A novel GPI-anchored dominant-negative TGF-β receptor II renders T cells unresponsive to TGF-β signaling.

Transforming growth factor β (TGF-β) is a pleiotropic cytokine expressed by a wide range of cell types and is known for hampering the effectiveness of cancer immune cell therapeutic approaches. We have designed a novel construct containing the extracellular domain of the TGF-β receptor II linked to a glycosylphosphatidylinositol (GPI) anchor (GPI-ecto-TβRII) lacking the transmembrane and cytoplasmic signaling domain of TGF-β receptor II (TβRII). T cells transduced with lentivirus expressing the GPI-ecto-TβRII construct show 5 to 15 times higher membrane expression compared with a previously established dominant-negative receptor carrying a truncated signaling domain.

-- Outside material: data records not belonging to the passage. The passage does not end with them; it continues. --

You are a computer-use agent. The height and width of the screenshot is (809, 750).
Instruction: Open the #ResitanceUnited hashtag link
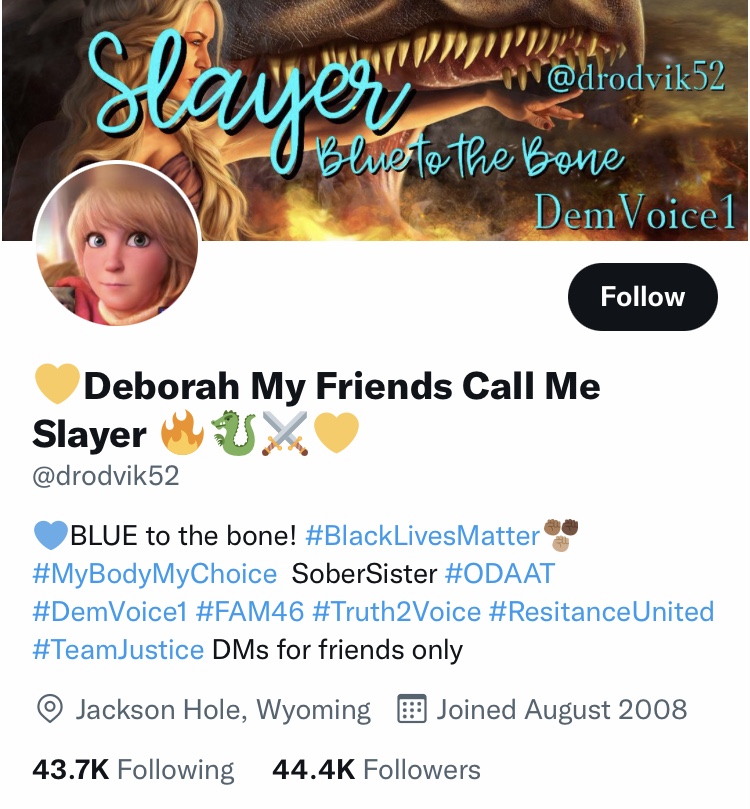click(x=601, y=612)
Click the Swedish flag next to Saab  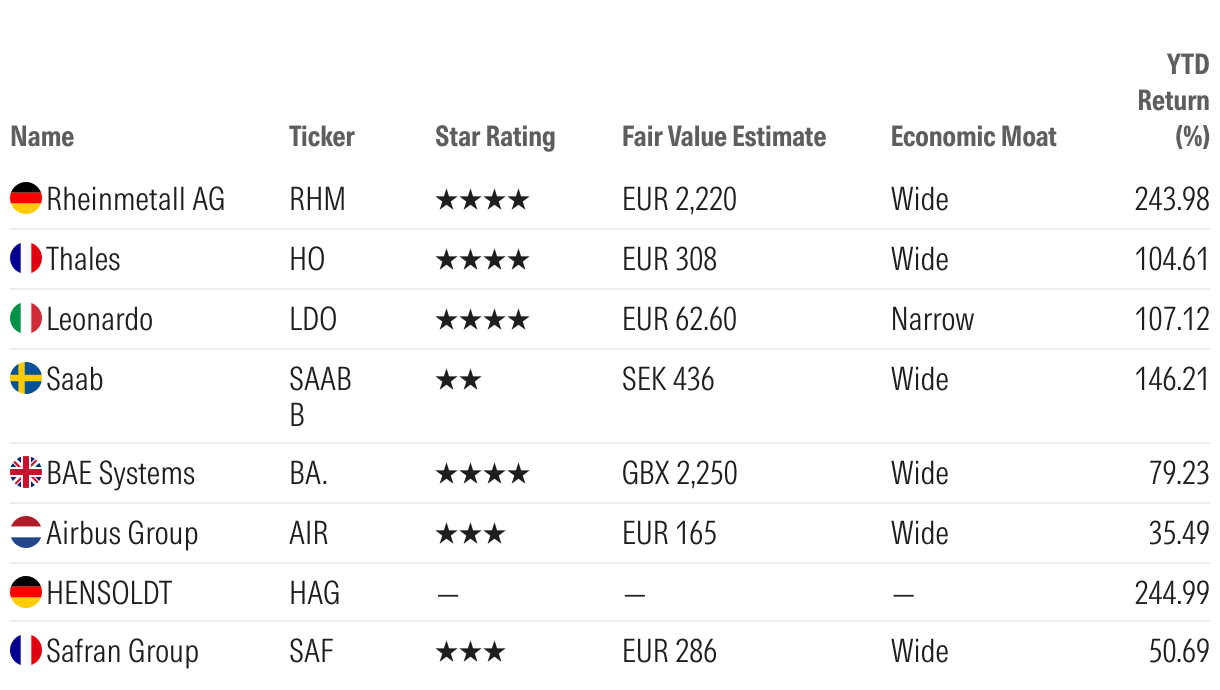[x=26, y=379]
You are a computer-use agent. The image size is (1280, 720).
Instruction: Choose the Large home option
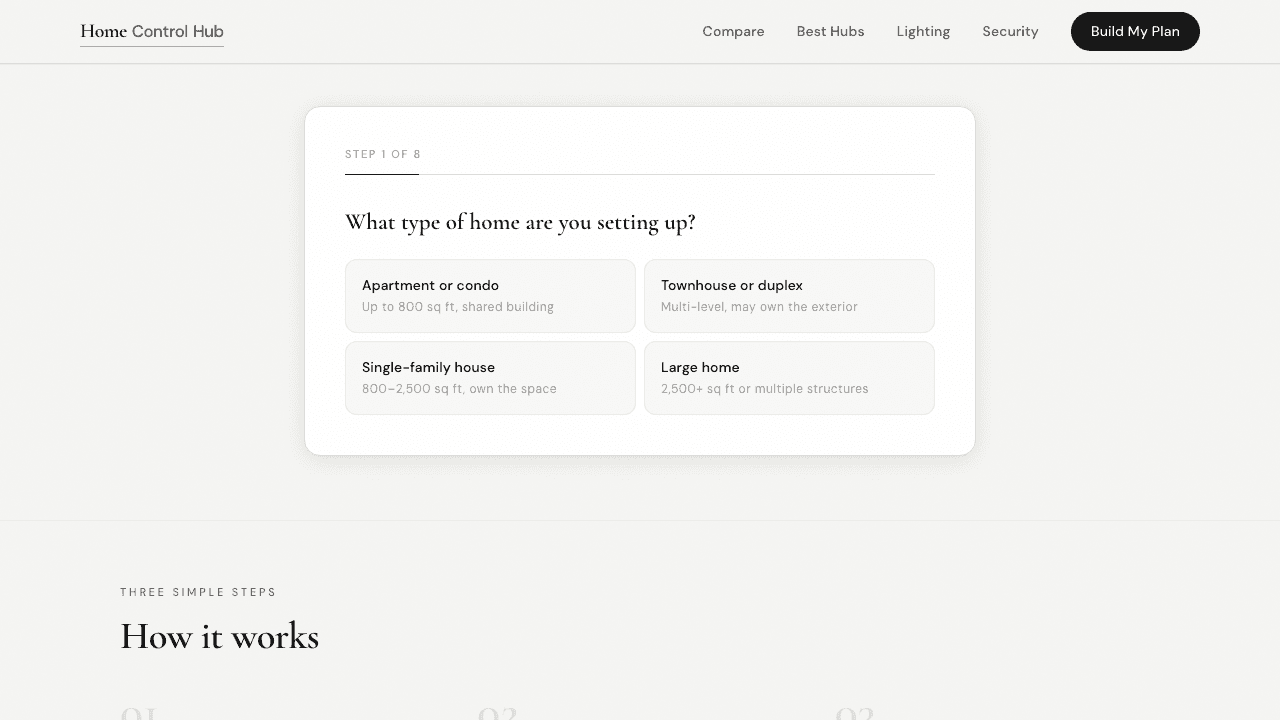tap(789, 378)
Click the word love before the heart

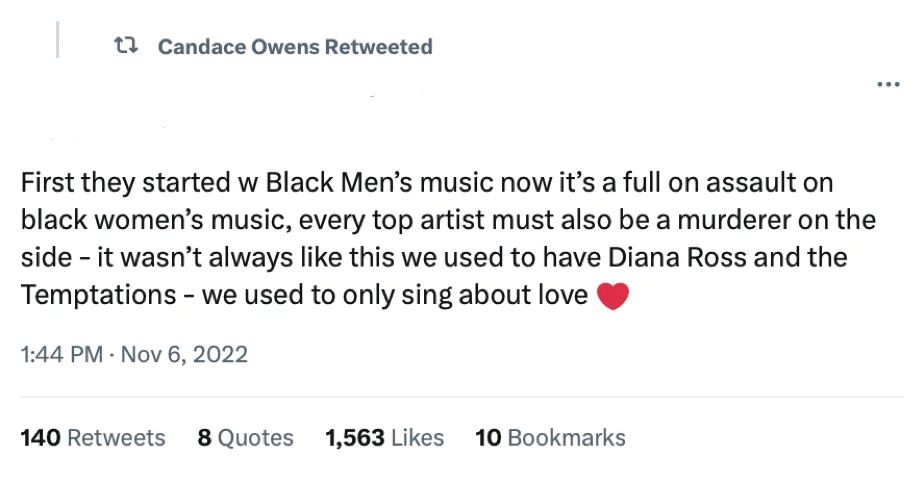tap(564, 296)
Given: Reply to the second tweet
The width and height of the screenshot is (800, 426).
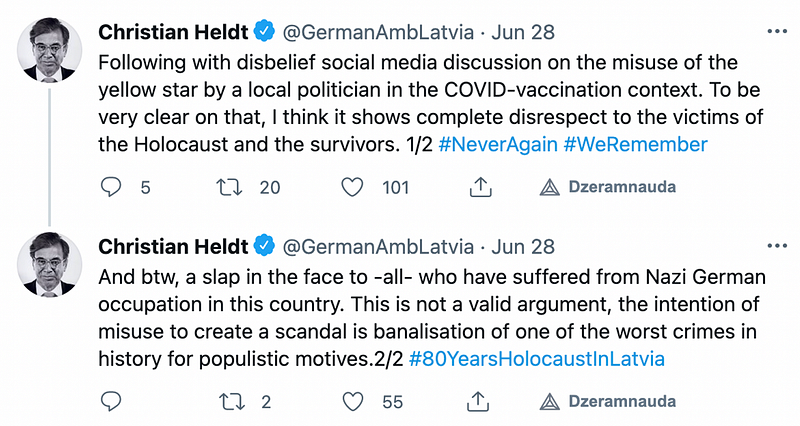Looking at the screenshot, I should click(112, 401).
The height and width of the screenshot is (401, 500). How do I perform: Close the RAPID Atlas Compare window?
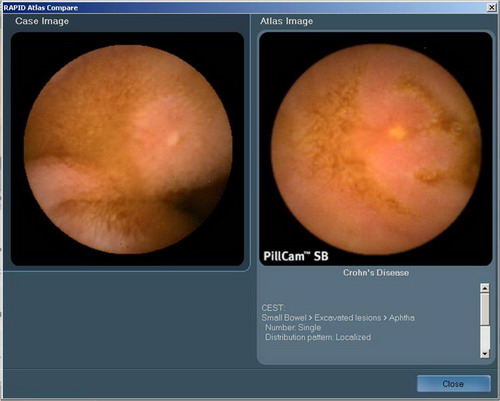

GPI-ecto-TβRII expression renders T cells unresponsive to TGF-β-induced signaling seen by a lack of SMAD phosphorylation upon exogeneous TGF-β treatment. Transduced T cells continue to express high levels of IFNγ and granulocyte-macrophage colony-stimulating factor (GM-CSF), among other cytokines, in the presence of TGF-β while cytokine expression in untransduced T cells is being markedly suppressed. Furthermore, T cells expressing GPI-ecto-TβRII constructs have been shown to efficiently capture and inactivate TGF-β from their environment. These results indicate the potential benefits of GPI-ecto-TβRII expressing cytotoxic T cells (CTLs) in future cell therapies.